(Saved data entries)
=-=-=
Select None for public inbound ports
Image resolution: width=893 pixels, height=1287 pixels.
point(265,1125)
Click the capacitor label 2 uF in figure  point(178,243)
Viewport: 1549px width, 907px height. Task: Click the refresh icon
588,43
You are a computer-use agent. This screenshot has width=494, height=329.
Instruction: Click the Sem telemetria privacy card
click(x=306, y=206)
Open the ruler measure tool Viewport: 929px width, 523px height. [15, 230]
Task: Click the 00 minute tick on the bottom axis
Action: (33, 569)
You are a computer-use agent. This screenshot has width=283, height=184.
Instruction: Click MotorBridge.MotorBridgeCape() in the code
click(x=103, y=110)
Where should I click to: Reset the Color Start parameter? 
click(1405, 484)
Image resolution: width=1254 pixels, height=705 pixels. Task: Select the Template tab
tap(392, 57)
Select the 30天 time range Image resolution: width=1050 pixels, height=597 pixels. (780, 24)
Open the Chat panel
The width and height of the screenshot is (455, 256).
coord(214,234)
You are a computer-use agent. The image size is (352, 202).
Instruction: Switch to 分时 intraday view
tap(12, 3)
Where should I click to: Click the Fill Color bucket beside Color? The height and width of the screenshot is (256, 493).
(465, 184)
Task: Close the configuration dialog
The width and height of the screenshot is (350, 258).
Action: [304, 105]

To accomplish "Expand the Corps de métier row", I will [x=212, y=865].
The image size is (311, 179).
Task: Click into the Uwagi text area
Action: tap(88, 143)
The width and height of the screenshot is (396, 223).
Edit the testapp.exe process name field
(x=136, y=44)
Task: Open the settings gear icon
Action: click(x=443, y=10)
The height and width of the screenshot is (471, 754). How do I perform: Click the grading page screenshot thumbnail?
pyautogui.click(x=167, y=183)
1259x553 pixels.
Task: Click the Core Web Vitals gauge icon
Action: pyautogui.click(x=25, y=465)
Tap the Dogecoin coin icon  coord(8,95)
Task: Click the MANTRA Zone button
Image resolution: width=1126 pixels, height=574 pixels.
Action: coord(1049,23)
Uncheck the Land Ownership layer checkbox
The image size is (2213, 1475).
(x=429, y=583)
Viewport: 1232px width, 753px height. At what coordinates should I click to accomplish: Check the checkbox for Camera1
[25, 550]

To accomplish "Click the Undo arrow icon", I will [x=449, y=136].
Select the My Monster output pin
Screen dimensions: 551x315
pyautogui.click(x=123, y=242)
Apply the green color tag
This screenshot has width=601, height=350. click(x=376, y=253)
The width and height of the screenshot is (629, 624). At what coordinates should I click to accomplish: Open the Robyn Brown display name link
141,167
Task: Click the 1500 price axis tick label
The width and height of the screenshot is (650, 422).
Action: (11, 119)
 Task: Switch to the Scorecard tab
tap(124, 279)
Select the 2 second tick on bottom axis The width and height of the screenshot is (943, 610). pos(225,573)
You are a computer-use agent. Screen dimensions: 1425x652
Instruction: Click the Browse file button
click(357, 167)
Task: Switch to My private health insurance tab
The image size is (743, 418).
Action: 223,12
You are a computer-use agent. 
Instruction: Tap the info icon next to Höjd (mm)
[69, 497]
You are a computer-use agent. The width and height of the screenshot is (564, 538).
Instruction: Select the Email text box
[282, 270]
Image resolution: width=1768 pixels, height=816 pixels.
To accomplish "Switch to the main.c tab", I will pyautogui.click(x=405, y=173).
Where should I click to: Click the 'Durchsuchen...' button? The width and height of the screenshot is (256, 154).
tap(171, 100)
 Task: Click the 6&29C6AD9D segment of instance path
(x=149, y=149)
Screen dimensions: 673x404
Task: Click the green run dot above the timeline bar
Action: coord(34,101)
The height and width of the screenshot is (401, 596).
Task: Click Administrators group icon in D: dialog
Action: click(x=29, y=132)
=-=-=
WRITTEN INSTRUCTION:
Copy all of the records above word for word, line by line, without changing anything.

SOLUTION TO THIS PROBLEM:
Select None for public inbound ports
Image resolution: width=893 pixels, height=1287 pixels.
point(265,1125)
Click the capacitor label 2 uF in figure  point(178,243)
Viewport: 1549px width, 907px height. Task: Click the refresh icon
588,43
You are a computer-use agent. This screenshot has width=494, height=329.
Instruction: Click the Sem telemetria privacy card
click(x=306, y=206)
Open the ruler measure tool Viewport: 929px width, 523px height. [15, 230]
Task: Click the 00 minute tick on the bottom axis
Action: (33, 569)
You are a computer-use agent. This screenshot has width=283, height=184.
Instruction: Click MotorBridge.MotorBridgeCape() in the code
click(x=103, y=110)
Where should I click to: Reset the Color Start parameter? 
click(1405, 484)
Image resolution: width=1254 pixels, height=705 pixels. Task: Select the Template tab
tap(392, 57)
Select the 30天 time range Image resolution: width=1050 pixels, height=597 pixels. (780, 24)
Open the Chat panel
The width and height of the screenshot is (455, 256).
coord(214,234)
You are a computer-use agent. The image size is (352, 202).
Instruction: Switch to 分时 intraday view
tap(12, 3)
Where should I click to: Click the Fill Color bucket beside Color? The height and width of the screenshot is (256, 493).
(465, 184)
Task: Close the configuration dialog
The width and height of the screenshot is (350, 258).
Action: [304, 105]

To accomplish "Expand the Corps de métier row", I will [x=212, y=865].
The image size is (311, 179).
Task: Click into the Uwagi text area
Action: tap(88, 143)
The width and height of the screenshot is (396, 223).
Edit the testapp.exe process name field
(x=136, y=44)
Task: Open the settings gear icon
Action: click(x=443, y=10)
The height and width of the screenshot is (471, 754). How do I perform: Click the grading page screenshot thumbnail?
pyautogui.click(x=167, y=183)
1259x553 pixels.
Task: Click the Core Web Vitals gauge icon
Action: pyautogui.click(x=25, y=465)
Tap the Dogecoin coin icon  coord(8,95)
Task: Click the MANTRA Zone button
Image resolution: width=1126 pixels, height=574 pixels.
Action: coord(1049,23)
Uncheck the Land Ownership layer checkbox
The image size is (2213, 1475).
(x=429, y=583)
Viewport: 1232px width, 753px height. At what coordinates should I click to accomplish: Check the checkbox for Camera1
[25, 550]

To accomplish "Click the Undo arrow icon", I will [x=449, y=136].
Select the My Monster output pin
Screen dimensions: 551x315
pyautogui.click(x=123, y=242)
Apply the green color tag
This screenshot has width=601, height=350. click(x=376, y=253)
The width and height of the screenshot is (629, 624). At what coordinates should I click to accomplish: Open the Robyn Brown display name link
141,167
Task: Click the 1500 price axis tick label
The width and height of the screenshot is (650, 422).
Action: (11, 119)
 Task: Switch to the Scorecard tab
tap(124, 279)
Select the 2 second tick on bottom axis The width and height of the screenshot is (943, 610). pos(225,573)
You are a computer-use agent. Screen dimensions: 1425x652
Instruction: Click the Browse file button
click(357, 167)
Task: Switch to My private health insurance tab
The image size is (743, 418).
Action: 223,12
You are a computer-use agent. 
Instruction: Tap the info icon next to Höjd (mm)
[69, 497]
You are a computer-use agent. The width and height of the screenshot is (564, 538).
Instruction: Select the Email text box
[282, 270]
Image resolution: width=1768 pixels, height=816 pixels.
To accomplish "Switch to the main.c tab", I will pyautogui.click(x=405, y=173).
Where should I click to: Click the 'Durchsuchen...' button? The width and height of the screenshot is (256, 154).
tap(171, 100)
 Task: Click the 6&29C6AD9D segment of instance path
(x=149, y=149)
Screen dimensions: 673x404
Task: Click the green run dot above the timeline bar
Action: coord(34,101)
The height and width of the screenshot is (401, 596).
Task: Click Administrators group icon in D: dialog
Action: click(x=29, y=132)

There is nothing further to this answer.